What it is
Browser agents pair an LLM with a headless browser (Chromium, Playwright, Puppeteer) so the model can see a webpage, reason about it, and click. It’s the natural answer to a real problem: most of the world’s data lives behind JavaScript, and most of the world’s tools live behind UIs that have no API. Frameworks like browser-use, Stagehand, and the Anthropic Computer-Use harness all share this shape: a screenshot, a model decision, an action.
What goes wrong
The agent process is an entire web browser running with the operator’s full session context: cookies, saved logins, residential IP, sometimes payment methods. When the agent’s control plane (the API that accepts “go do X”) is exposed to the public internet without auth, anyone can drive that browser through the operator’s identity.
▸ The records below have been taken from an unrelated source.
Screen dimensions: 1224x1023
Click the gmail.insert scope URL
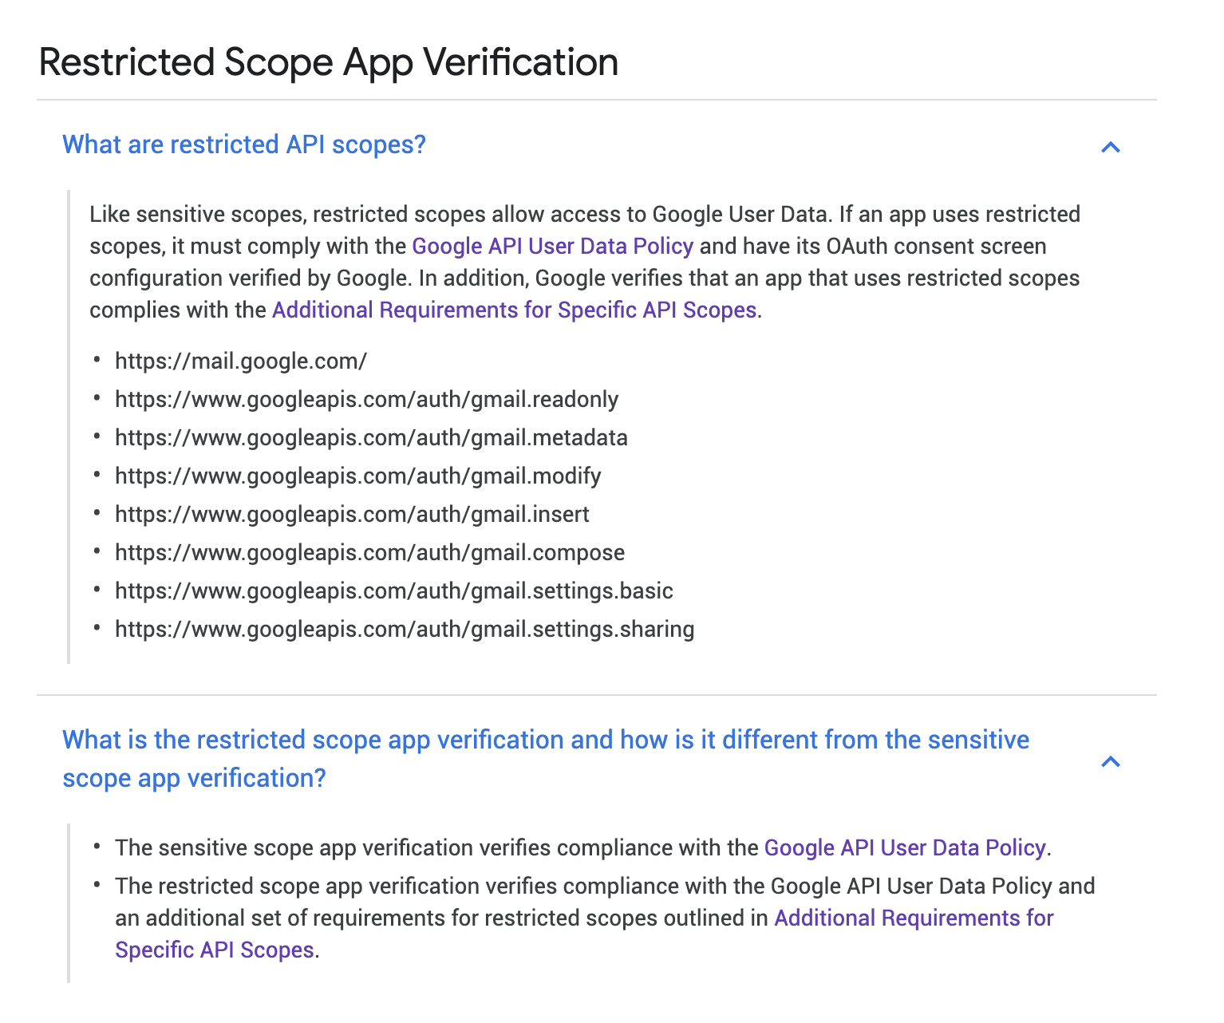[352, 514]
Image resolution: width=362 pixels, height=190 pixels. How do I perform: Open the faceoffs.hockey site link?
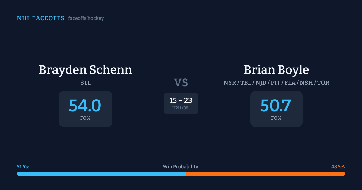86,18
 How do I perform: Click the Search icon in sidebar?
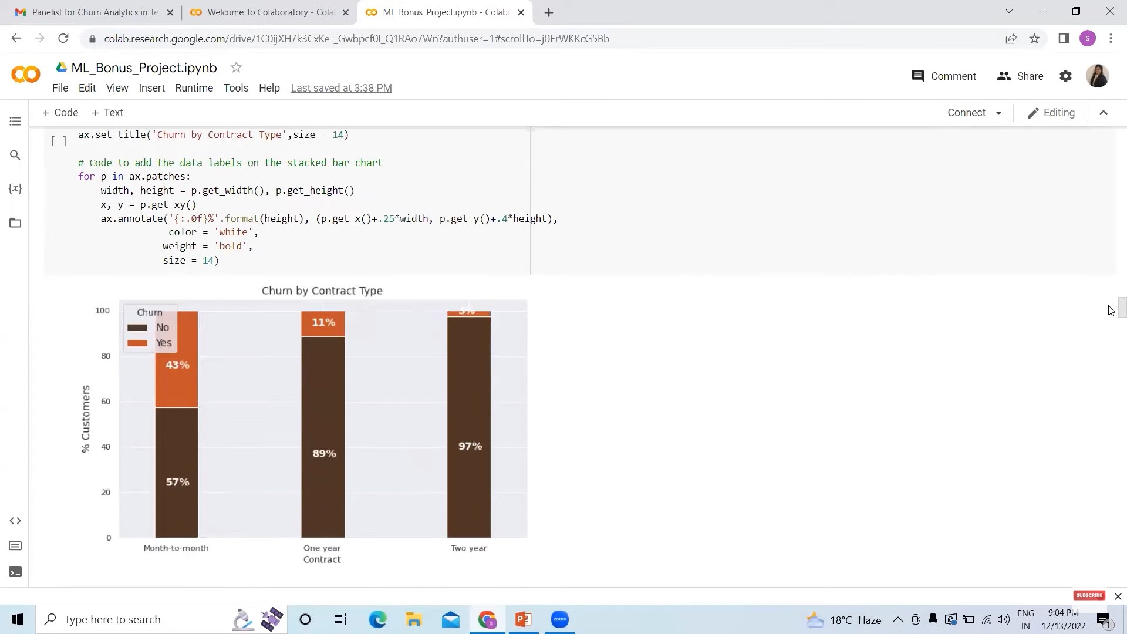[x=15, y=155]
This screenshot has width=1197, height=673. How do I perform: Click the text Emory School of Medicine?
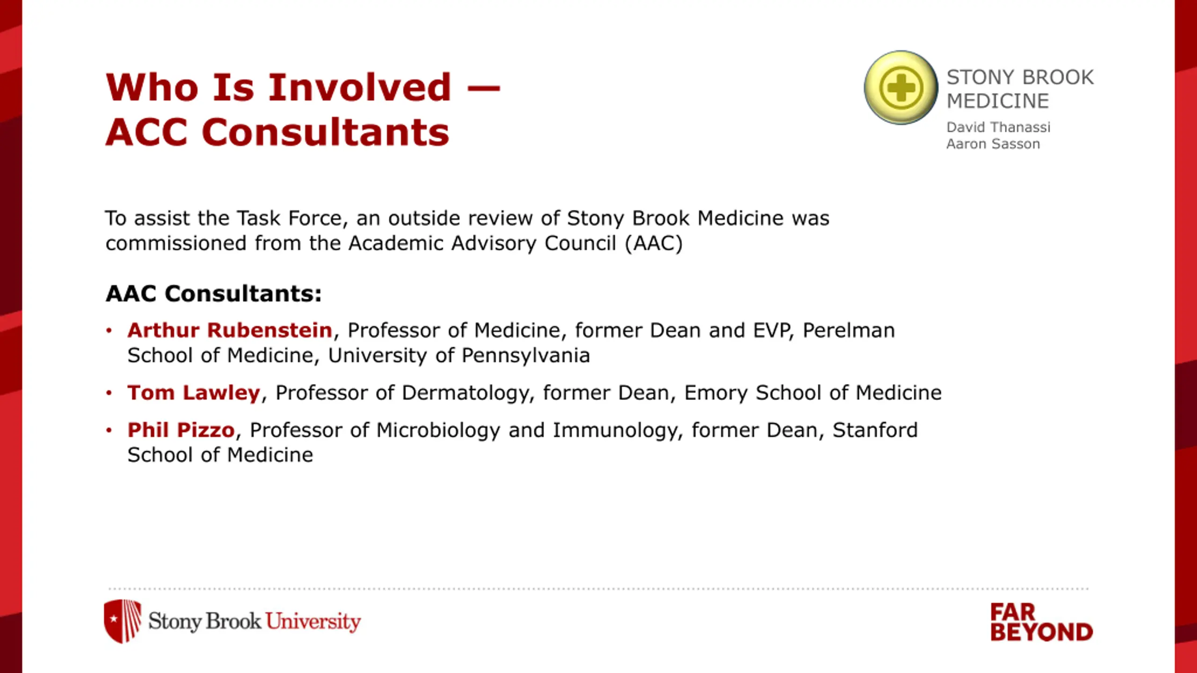(x=813, y=393)
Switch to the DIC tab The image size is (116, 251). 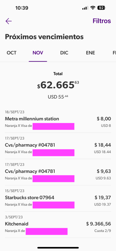[64, 53]
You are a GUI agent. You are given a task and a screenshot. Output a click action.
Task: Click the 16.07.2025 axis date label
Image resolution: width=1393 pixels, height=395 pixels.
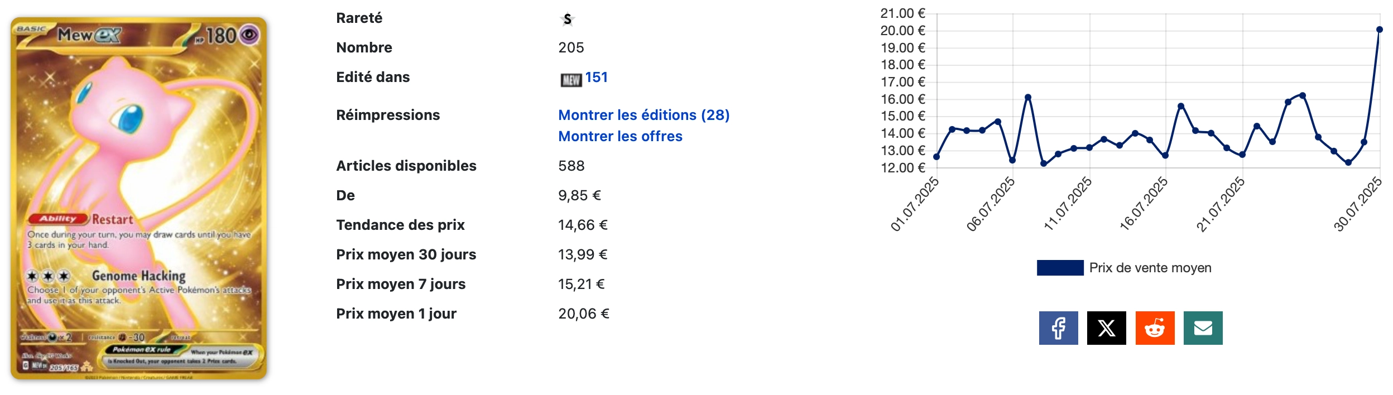pyautogui.click(x=1143, y=203)
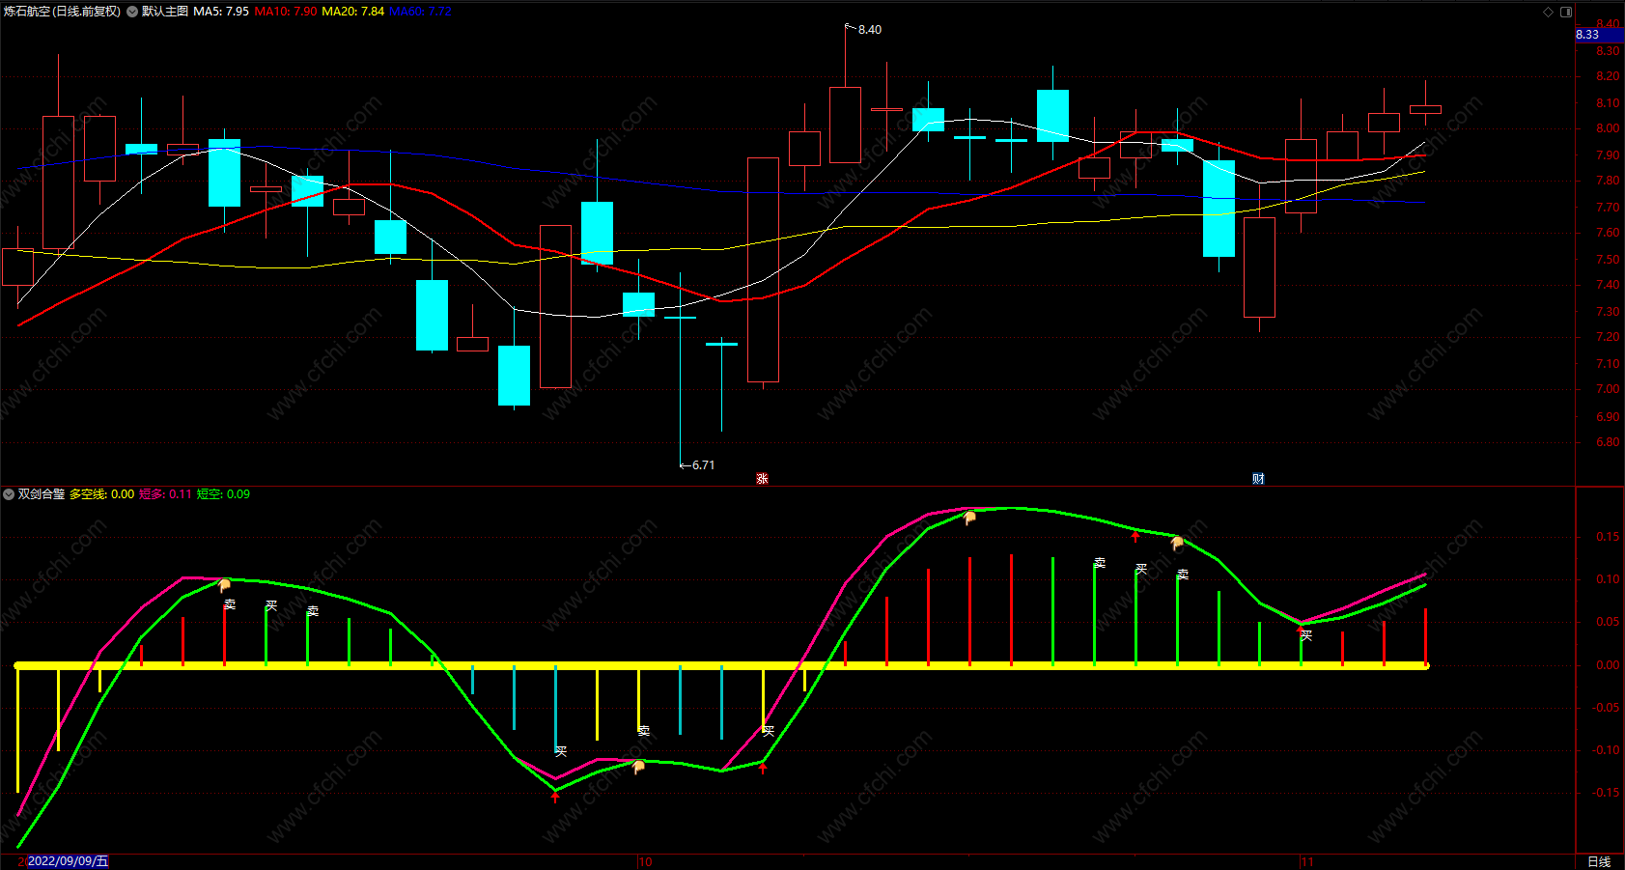
Task: Click the diamond marker icon at top right
Action: (x=1548, y=12)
We’ve also found stale instances where the browser left a session pinned for hours after the agent’s last task; an attacker who finds the open port inherits whatever the human last logged into.
How we test
We probe for known framework footprints (the WebSocket port browser-use opens, the screenshot endpoint of the Computer-Use sample server, the Stagehand remote-control API) and confirm reachability with a benign read of agent state: current URL, session cookies count, last action history. From there we map the agent’s identity by inspecting what site it last interacted with, which is sufficient to identify the operator without ever issuing an action.